MicroRNA-1236-3p inhibits proliferation and invasion of breast cancer cells by targeting ZEB1.

ABSTRACT

OBJECTIVE: This research aims to investigate the level of microRNA-1236-3p in breast cancer (BCa) tissues and to further investigate its possible mechanism in the progression of BCa. PATIENTS AND METHODS: The level of microRNA-1236-3p in BCa tissues and adjacent tissues was detected by quantitative Real-time polymerase chain reaction (qRT-PCR). Regulatory effects of microRNA-1236-3p on cell proliferation and invasion were detected by cell counting kit-8 (CCK-8) and transwell assay. The binding relationship between microRNA-1236-3p and zinc-finger E-box binding homeobox (ZEB1) was examined by the dual-luciferase reporter gene assay. Finally, rescue experiments were conducted to verify the potential role of microRNA-1236-3p/ ZEB1 axis in BCa. RESULTS: MicroRNA-1236-3p was downregulated in BCa tissues relative to adjacent tissues, and the similar trend was shown in BCa cell lines.
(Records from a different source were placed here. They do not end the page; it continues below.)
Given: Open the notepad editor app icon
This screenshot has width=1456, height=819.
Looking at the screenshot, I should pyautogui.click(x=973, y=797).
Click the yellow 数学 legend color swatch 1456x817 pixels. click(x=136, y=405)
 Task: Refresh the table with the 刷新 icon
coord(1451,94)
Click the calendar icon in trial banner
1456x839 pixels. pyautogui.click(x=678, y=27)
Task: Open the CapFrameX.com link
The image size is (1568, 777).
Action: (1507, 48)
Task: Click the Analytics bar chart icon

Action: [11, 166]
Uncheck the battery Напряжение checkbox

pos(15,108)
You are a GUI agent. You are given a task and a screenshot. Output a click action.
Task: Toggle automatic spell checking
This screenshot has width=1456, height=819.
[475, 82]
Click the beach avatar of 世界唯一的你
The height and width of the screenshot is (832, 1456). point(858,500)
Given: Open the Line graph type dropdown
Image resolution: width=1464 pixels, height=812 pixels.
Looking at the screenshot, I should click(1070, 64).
Overexpression of microRNA-1236-3p in MDA-MB-231 and MCF-7 cells inhibited proliferation and attenuated invasiveness, while knockdown of microRNA-1236-3p had an opposite effect. Dual-luciferase reporter gene assay and qRT-PCR results showed that microRNA-1236-3p could target ZEB1 to degrade it. Overexpression of ZEB1 in BCa cells can partially reverse the effect of overexpressed miR-1236-3p on cell proliferative and invasive abilities. CONCLUSIONS: MicroRNA-1236-3p could inhibit the growth and metastasis of BCa cells by inhibiting ZEB1 expression, suggesting that microRNA-1236-3p may be a potential therapeutic target for BCa.